== RECORDS FOR THE EXERCISE
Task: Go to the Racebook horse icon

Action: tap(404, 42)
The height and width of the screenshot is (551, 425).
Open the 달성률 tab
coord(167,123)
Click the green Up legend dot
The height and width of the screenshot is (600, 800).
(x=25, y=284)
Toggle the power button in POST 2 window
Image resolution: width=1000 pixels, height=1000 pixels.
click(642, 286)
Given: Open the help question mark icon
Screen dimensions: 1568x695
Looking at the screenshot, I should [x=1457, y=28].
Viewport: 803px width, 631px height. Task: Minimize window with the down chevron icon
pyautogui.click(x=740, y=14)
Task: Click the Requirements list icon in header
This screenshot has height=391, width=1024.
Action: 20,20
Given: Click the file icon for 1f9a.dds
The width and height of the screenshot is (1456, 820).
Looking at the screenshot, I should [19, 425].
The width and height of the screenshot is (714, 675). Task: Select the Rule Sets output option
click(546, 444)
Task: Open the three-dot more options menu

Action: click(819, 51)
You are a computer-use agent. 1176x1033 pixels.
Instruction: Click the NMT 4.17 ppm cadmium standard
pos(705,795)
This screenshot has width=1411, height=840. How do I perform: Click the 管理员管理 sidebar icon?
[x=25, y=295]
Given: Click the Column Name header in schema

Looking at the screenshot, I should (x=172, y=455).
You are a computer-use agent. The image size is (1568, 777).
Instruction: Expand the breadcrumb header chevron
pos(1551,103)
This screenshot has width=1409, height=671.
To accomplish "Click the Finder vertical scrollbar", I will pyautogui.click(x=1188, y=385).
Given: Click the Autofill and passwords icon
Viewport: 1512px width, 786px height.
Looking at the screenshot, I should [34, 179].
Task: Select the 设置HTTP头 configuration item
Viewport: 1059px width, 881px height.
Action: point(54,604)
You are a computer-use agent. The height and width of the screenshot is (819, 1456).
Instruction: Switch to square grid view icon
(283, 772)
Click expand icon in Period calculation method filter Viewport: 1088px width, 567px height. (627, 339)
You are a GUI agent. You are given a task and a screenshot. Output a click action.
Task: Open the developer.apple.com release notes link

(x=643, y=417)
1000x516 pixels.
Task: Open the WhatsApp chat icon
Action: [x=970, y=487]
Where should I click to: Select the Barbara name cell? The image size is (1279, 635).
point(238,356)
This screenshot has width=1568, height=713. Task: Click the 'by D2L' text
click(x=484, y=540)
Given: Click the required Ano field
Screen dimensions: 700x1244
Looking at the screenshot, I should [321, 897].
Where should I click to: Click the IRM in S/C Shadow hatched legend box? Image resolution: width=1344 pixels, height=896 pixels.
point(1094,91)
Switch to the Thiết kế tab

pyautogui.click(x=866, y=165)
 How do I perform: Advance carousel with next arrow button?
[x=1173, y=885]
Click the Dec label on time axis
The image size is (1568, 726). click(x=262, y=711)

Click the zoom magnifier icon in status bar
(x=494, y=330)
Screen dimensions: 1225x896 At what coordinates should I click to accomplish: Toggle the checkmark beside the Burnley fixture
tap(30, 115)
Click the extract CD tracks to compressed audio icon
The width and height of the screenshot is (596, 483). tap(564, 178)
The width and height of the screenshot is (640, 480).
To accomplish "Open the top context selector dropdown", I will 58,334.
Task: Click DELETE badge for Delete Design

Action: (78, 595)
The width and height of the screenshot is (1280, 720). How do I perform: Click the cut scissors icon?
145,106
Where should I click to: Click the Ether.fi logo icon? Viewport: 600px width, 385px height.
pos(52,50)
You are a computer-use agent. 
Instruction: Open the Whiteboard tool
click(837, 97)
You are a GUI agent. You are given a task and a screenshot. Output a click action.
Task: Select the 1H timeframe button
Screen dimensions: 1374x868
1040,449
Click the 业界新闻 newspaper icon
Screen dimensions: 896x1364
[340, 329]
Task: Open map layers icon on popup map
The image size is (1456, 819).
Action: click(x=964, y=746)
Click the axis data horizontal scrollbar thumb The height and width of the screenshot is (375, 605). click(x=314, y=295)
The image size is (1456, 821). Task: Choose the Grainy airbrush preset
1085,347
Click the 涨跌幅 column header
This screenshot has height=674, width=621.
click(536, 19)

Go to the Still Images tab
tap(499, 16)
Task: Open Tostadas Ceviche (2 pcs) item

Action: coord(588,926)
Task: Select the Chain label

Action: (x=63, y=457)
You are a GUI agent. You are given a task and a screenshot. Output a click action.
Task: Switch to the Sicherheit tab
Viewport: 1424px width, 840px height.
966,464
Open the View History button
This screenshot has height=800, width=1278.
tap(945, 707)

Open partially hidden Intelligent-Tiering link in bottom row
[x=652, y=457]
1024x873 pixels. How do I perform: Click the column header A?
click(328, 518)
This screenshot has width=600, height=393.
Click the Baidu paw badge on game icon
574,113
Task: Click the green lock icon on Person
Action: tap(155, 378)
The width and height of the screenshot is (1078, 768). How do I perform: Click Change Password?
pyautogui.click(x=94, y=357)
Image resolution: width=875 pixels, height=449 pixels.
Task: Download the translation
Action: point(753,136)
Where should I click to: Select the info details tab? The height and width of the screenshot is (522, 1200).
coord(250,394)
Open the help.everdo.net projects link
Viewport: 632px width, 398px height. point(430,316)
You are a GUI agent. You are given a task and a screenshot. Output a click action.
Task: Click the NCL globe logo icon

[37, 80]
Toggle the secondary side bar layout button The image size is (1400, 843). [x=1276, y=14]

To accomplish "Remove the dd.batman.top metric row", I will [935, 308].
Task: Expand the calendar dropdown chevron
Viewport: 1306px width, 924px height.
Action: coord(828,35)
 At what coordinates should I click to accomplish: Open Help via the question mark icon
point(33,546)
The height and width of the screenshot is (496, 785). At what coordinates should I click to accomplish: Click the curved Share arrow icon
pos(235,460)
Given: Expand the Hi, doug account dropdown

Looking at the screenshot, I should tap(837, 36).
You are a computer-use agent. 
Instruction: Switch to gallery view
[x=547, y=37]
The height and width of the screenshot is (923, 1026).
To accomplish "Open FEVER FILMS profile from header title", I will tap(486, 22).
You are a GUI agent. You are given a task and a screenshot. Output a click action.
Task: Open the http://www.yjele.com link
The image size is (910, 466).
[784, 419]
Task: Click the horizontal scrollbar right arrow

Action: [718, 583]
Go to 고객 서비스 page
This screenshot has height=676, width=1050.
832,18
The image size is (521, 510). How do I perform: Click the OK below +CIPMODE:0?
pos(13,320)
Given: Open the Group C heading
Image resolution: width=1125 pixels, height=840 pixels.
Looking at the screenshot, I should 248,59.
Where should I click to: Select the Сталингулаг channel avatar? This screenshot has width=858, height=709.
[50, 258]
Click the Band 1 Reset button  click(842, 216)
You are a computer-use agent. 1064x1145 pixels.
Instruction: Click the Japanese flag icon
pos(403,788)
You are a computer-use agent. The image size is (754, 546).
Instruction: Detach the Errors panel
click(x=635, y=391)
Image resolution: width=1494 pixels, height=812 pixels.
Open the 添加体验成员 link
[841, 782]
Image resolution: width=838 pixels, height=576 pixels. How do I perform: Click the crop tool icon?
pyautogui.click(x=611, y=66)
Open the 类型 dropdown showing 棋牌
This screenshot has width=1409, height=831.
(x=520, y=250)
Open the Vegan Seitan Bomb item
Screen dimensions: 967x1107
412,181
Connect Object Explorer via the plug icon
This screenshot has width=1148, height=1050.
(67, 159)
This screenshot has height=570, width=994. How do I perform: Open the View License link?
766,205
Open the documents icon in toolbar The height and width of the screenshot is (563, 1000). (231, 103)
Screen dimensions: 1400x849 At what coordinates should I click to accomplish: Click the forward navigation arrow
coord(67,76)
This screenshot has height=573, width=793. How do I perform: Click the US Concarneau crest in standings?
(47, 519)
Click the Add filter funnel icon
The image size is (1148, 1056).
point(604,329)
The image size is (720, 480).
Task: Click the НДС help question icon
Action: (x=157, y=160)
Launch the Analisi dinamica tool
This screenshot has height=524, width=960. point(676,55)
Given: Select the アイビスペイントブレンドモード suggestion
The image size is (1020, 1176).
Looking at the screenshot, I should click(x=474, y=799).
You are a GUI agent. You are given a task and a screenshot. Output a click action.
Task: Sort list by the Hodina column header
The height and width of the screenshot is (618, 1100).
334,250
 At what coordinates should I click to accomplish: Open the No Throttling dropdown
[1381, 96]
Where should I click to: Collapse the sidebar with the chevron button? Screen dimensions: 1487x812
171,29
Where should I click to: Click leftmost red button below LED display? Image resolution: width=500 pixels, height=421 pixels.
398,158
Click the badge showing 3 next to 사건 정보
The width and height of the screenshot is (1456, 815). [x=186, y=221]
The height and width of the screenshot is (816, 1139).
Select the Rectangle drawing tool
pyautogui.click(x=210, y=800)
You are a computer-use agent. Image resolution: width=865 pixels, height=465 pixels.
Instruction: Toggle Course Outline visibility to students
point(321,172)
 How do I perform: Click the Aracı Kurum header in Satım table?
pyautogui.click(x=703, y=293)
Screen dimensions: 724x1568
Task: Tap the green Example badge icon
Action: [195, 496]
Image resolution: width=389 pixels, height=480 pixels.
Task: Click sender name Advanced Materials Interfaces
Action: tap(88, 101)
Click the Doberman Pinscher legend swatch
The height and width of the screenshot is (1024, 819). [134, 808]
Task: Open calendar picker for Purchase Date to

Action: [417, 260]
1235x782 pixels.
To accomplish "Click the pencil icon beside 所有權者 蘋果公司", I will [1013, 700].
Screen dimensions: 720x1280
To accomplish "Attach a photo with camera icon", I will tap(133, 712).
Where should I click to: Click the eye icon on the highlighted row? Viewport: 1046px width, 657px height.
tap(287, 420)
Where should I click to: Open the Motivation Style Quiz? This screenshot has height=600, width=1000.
====
EXERCISE
Repeat the records verbatim, from the line containing "This screenshot has width=600, height=393." up to and including the line containing "Toggle the secondary".

ANSWER TO THIS PROBLEM
This screenshot has width=600, height=393.
Click the Baidu paw badge on game icon
574,113
Task: Click the green lock icon on Person
Action: tap(155, 378)
The width and height of the screenshot is (1078, 768). How do I perform: Click Change Password?
pyautogui.click(x=94, y=357)
Image resolution: width=875 pixels, height=449 pixels.
Task: Download the translation
Action: point(753,136)
Where should I click to: Select the info details tab? The height and width of the screenshot is (522, 1200).
coord(250,394)
Open the help.everdo.net projects link
Viewport: 632px width, 398px height. point(430,316)
You are a GUI agent. You are given a task and a screenshot. Output a click action.
Task: Click the NCL globe logo icon

[37, 80]
Toggle the secondary side bar layout button The image size is (1400, 843). [x=1276, y=14]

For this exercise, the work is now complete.